The oldest and certainly the simplest explanation of airway hyperreactivity would be that muscle from the asthmatic airway is stronger than muscle from the healthy airway, but evidence in support of that hypothesis remains equivocal [3,4,88]. Indeed, studies from the laboratory of Stephens and colleagues [26,89-91] have emphasized that the force generation capacity of allergen-sensitized airway smooth muscle of the dog, or asthmatic muscle from the human, is no different from that of control muscle. As a result, the search for an explanation turned to other factors, and several alternative hypotheses have been advanced. These fall into three broad classes, each of which is consistent with remodeling events induced by the inflammatory microenvironment, and include an increase of muscle mass [13,77,92], a decrease of the static load against which the muscle shortens [13,75,77,92], and a decrease of the fluctuating load that perturbs myosin binding during breathing, described in greater detail below [23,24,93,94]. Aside from their effects on acto-myosin binding, changes in the static load and/or the dynamic load also lead to dramatic cytoskeletal remodeling events as the smooth muscle cell adapts to its microenvironment. Together, these hypotheses are attractive because they suggest a variety of mechanisms by which airway smooth muscle can shorten excessively even while the isometric force generating capacity of the muscle remains essentially unchanged.
Setting the muscle length: a process equilibrated statically or dynamically?

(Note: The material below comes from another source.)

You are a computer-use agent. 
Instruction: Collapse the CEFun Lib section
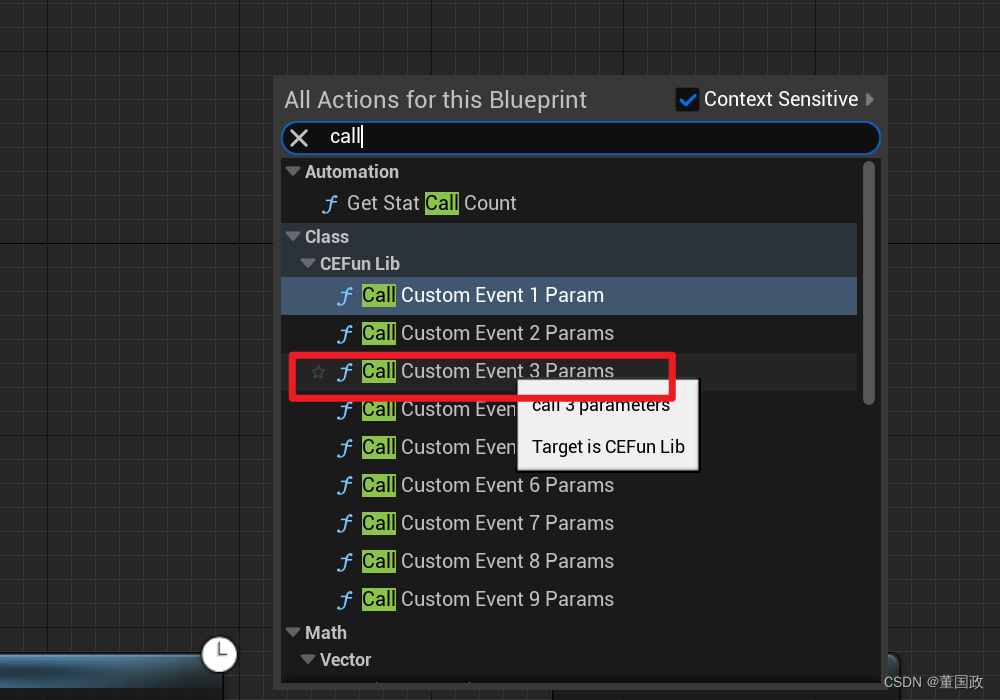307,263
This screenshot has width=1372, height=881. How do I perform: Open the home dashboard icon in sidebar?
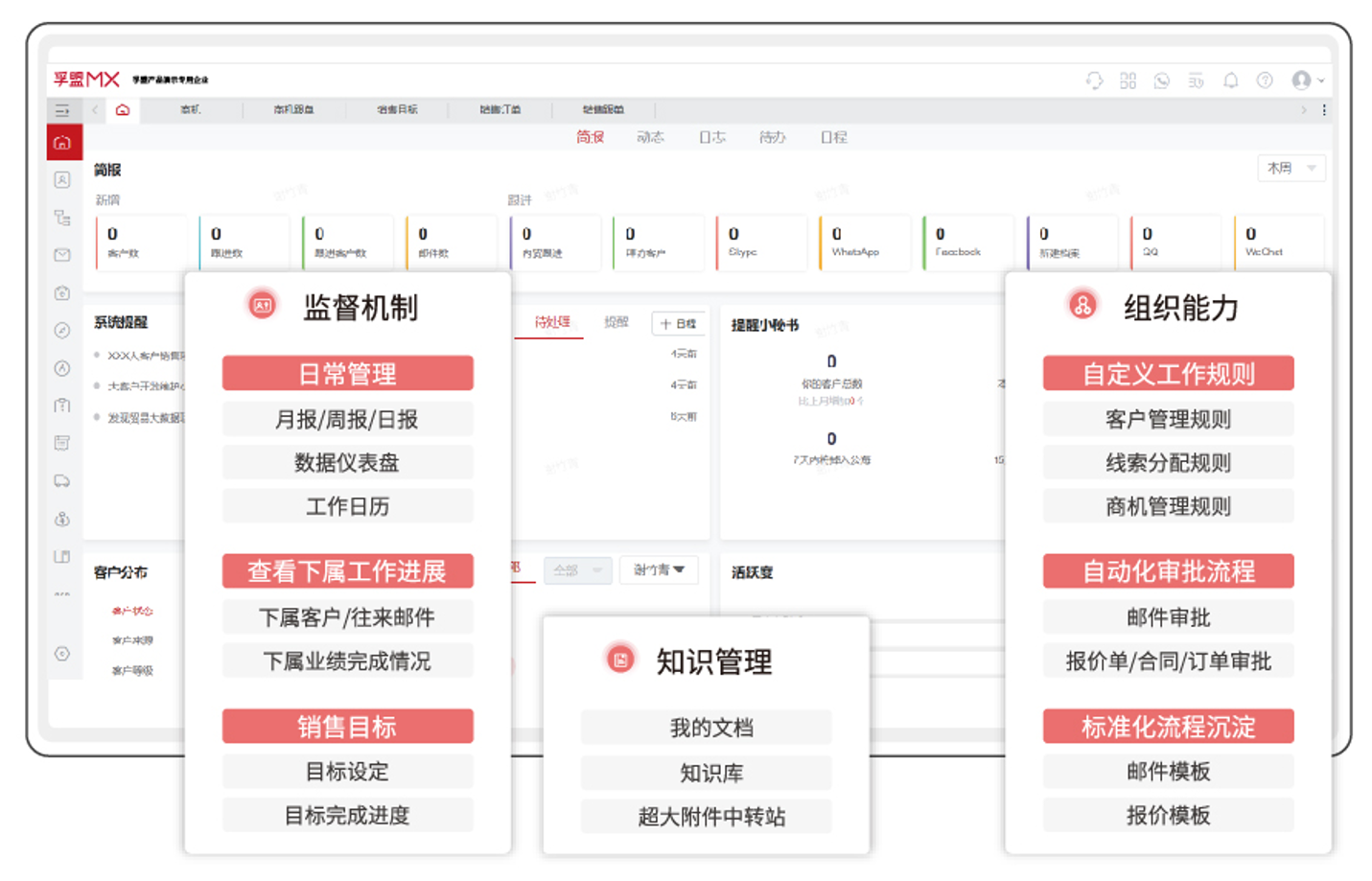click(x=62, y=142)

Even if the force generating capacity is unchanged, a consistent association has been noted between airway hyperresponsiveness and unloaded shortening velocity of the muscle [89,90,95-97]. This association suggests the possibility that the problem with airway smooth muscle in asthma may be that it is too fast rather than too strong. But how shortening velocity – a dynamic property of the muscle – might cause excessive airway narrowing – a parameter that was thought to be determined by a balance of static forces – remains unclear. To account for increased shortening capacity of unloaded cells, Stephens and colleagues have reasoned that upon activation virtually all muscle shortening is completed within the first few seconds . As such, the faster the muscle can shorten within this limited time window, the more it will shorten. However, in isotonic loading conditions at physiological levels of load, muscle shortening is indeed most rapid at the very beginning of the contraction, but appreciable shortening continues for at least 10 min after the onset of the contractile stimulus . An alternative hypothesis to explain why intrinsically faster muscle might shorten more comes from consideration of the temporal fluctuations of the muscle load that are attributable to the action of spontaneous breathing [24,88,98]}. Load fluctuations that are attendant to spontaneous breathing are the most potent of all known bronchodilating agencies [99,100]. Among many possible effects, these load fluctuations perturb the binding of myosin to actin, causing the myosin head to detach from actin much sooner than it would have during an isometric contraction. But the faster the myosin cycling (i.e., the faster the muscle), the more difficult it is for imposed load fluctuations to perturb the actomyosin reaction. This is because the faster the intrinsic rate of cycling, the faster will a bridge, once becoming detached, reattach and contribute once again to active force and stiffness.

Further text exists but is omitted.